Gus zaim mengatakan pun tidak ragu-ragu menceritakan apa yang di sampaikan dia dan teman-temannya dalam seminar perdamaian dunia di Lebanon tersebut. Isi dari seminar mereka yaitu mereka memberi contoh bahwa 350 tahun Indonesia di jajah itu karena rakyat indonesia tidak bersatu.  Dia dan teman-temannya mengibaratkan kalau bersatu perdamaian itu akan kuat sekali. Atau apapun permasalahannya tidak akan tembus menjadi perselihan. Sekian isi seminar mereka di Lebanon ketika itu.

Kyai Hj. Gus Za'im tengah santai di depan Kauman, Miliknya
Foto oleh Antonius Dian

 “Walaupun dua tahun belakangan ini terjadi perang lagi. saya pikir itu adalah hobinya orang arab. Suka berperang” tambahnya ditambah gelak tawa terkekeh kekeh.
Ada pesan yang perlu di gasir bawahi dari pesan Gus zaim yaitu jangan salah menilai aliran agama orang lain. Di pelataran rumah yang terdiri dari akulturasi budaya Jawa, Cina dan Belanda itu Gus zaim menuturkan di dalam Islam ada 4 uquowah. Pertama persaudaraan sesama orang NU. Kedua Uquowah Islamiah (Persaudaraan antar umat islam ) ke-tiga, uquowah insaniah : persaudaraan sesama manusia. Ke-empat, uquowah patoniah (Persaudaraan sebangsa)
 Menurut Gus zaim, ketika 4 uquowah itu  dilaksanakan baik-baik, secara arif, secara bertanggung jawab pasti tidak ada pertikiaian ataupun percecokan di dunia. Semuanya akan toleran. Derajat manusia tetap sama walaupun berbeda agama.
 “Kalau disadari gitu kan no problem.
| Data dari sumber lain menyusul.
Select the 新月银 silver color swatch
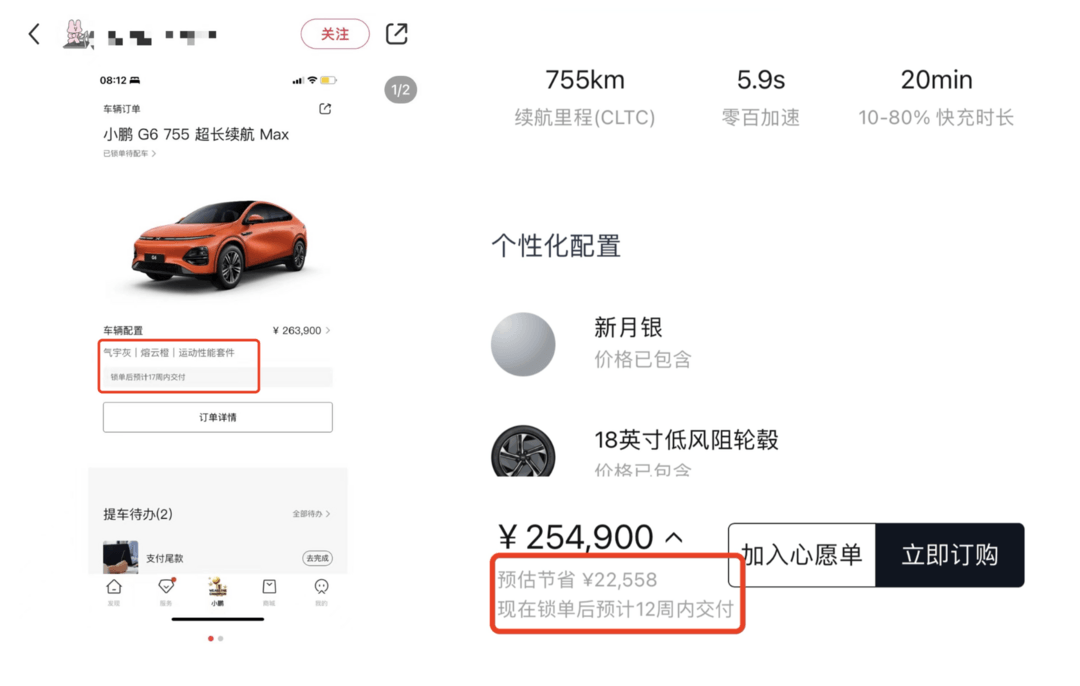The height and width of the screenshot is (686, 1080). 523,344
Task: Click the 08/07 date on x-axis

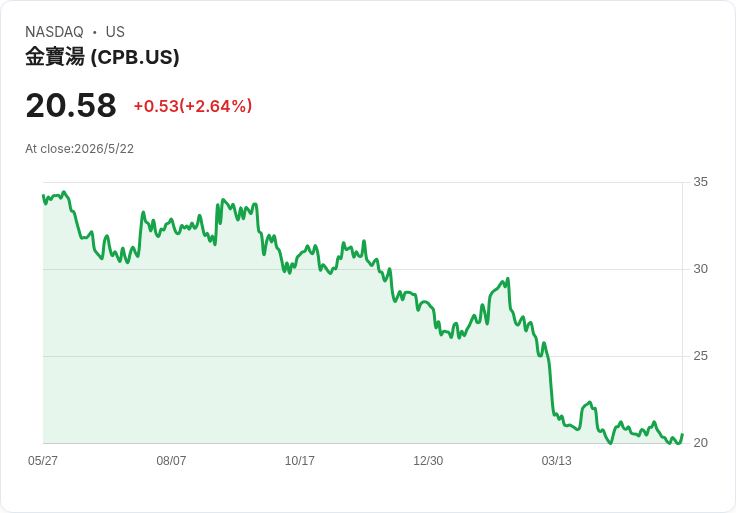Action: (171, 461)
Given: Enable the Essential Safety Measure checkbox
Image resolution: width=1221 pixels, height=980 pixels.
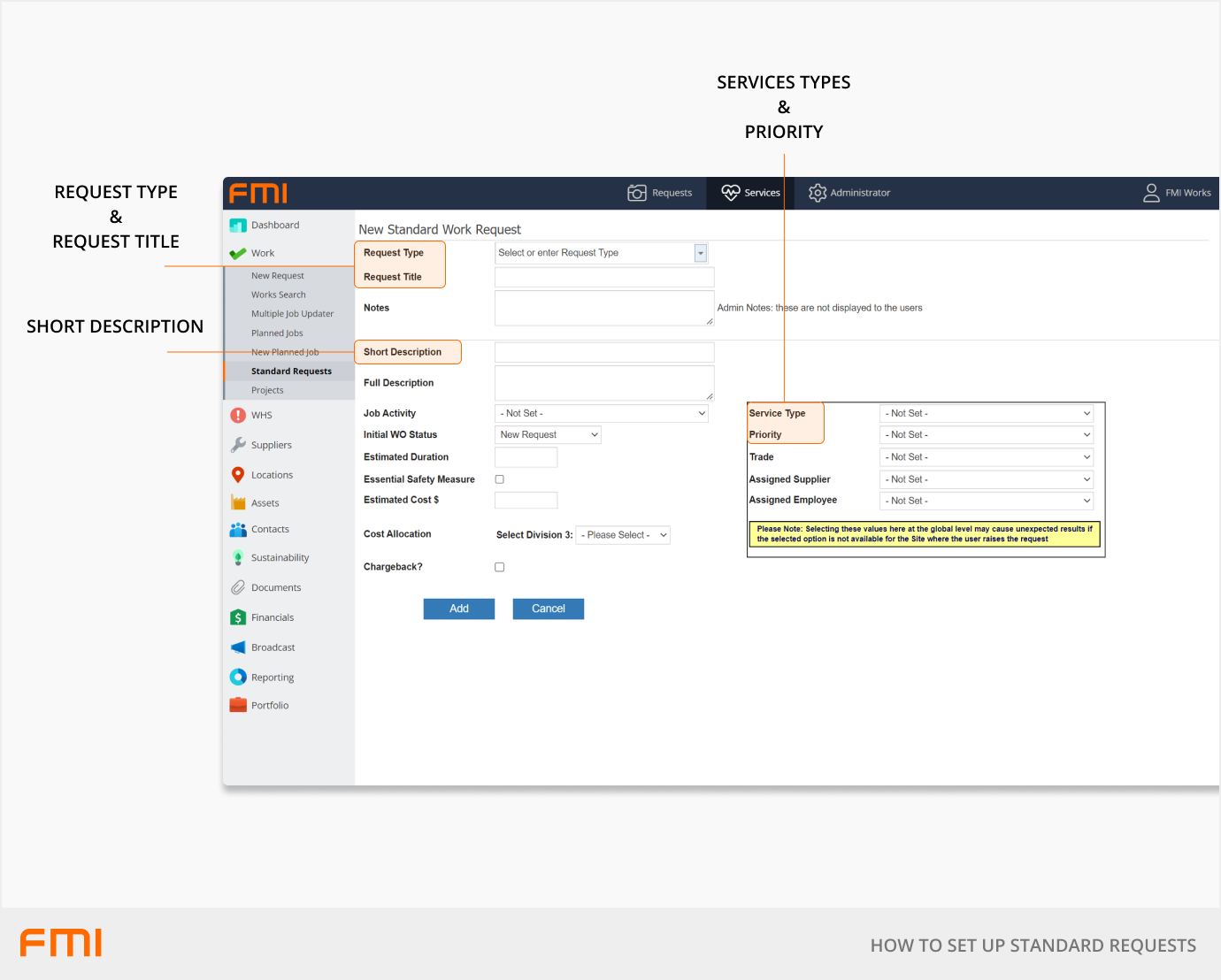Looking at the screenshot, I should coord(500,479).

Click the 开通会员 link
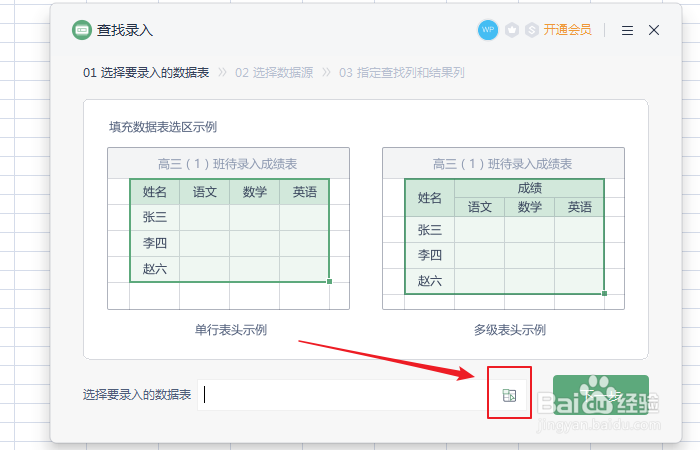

Semua berjalan baik-baik saja” katannya menghela napas.
Gus zaim mengatakan,  egosentris manusialah yang menyebabkan terjadi pertikian dan percecokan. Menurut dia, Semua agama dalam konteks ajaran syahriat mengajarkan tentang kebaikkan. Dia menuturkan, agama Islam berisi larangan tidak menyakiti orang. Hal yang sama berlaku juga di agama lain.
Yang namanya sedekah itu perintah”, tutupnya..
Hari sore telah tiba. Awan di sore Februari 2017 itu tampak mendung. Di temani gemiris pelan, saya pun beranjak dari kota tiongkok kecil (Lasem) itu. Ada Pesan khusus yang terpatri rapi dari kota tua itu. Pesan itu tertulis rapi dalam sejarah selama ratusan tahun lamanya bahwa, Toleransi adalah berani menerima dan saling menghargai perbedaan.  Itu Realita!